The proper and right way ahead is to turn to more profitable and remunerative opportunities, to aim for excellence, to use this crisis to improve our delivery, and to aim to emerge stronger than ever before. This is the government’s prime duty in the coming Budget: to explain to the country how the whole country can emerge from the recession with as little pain as possible and how we can also benefit from the opportunities that will emerge.

As we said earlier, there are some issues that the government was fool enough to allow itself to be associated with the proper pre-Budget debate in the country and which will now inevitably colour people’s perceptions of what comes out of the box tomorrow week.

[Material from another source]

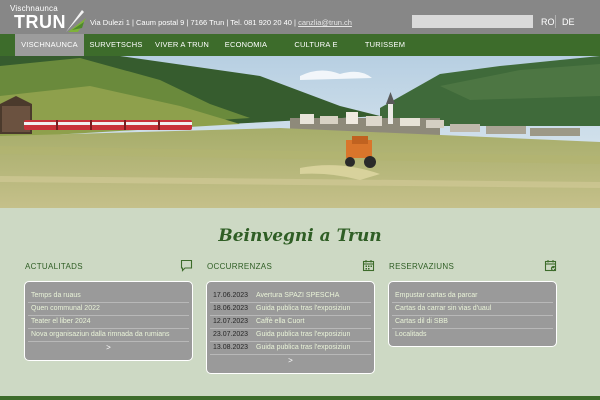  Describe the element at coordinates (246, 45) in the screenshot. I see `nav-item-economia: ECONOMIA` at that location.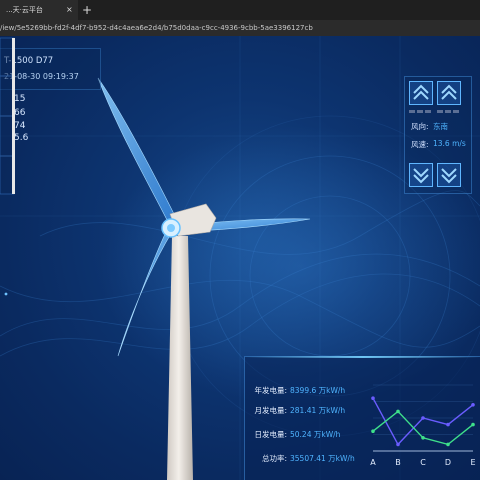  What do you see at coordinates (450, 144) in the screenshot?
I see `wind-speed-value: 13.6 m/s` at bounding box center [450, 144].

One such issue is the electricity/surcharge issue. Let’s admit here that this is a mess. The price of oil has spiked but has now decreased to levels we never ever dreamt of seeing. But Malta purchased its oil when it was on the rise and hedging (everyone was blaming the government for not hedging, remember?) was done late and at what is now a far too high level. At the same time, the government was damnably late in turning to alternative energy, even if this does not come any cheaper. And the take-up in the country of energy-saving appliances and solar heating systems, etc, is still on the low side.

A prudent government would have hived off the whole discussion apart from the Budget and, rather than having ministers coming out with diktats about back-dated energy rates, and removing the capping of big industries at one fell swoop (even though there can be an argument for fairness to be made here), come together with the consultative bodies (meanwhile who represents the ordinary citizen at such meetings?) and taken a holistic decision in proper time and for the years to come.

Similarly, the issue regarding car registration fees. Again, this should have been hived off from the Budget debate. The car importers have been kept in the dark for the past months, unable to plan ahead, unable even to order cars since they did not know what was going to be announced. It is true there are at least two other sectors here – the used car importers and the used car dealers. And the government would not be doing things for the best future of the country if it were to treat the three sectors equally. It, and the country at large, should be asking itself: what is the right choice for the future of the country?

What this country could have avoided, if its leaders were any saner, was the present, and most certainly future scenario once the Budget Speech is made, of the usual partisan orgy of attacks and counter-attacks as if that is the only way we know how to conduct business.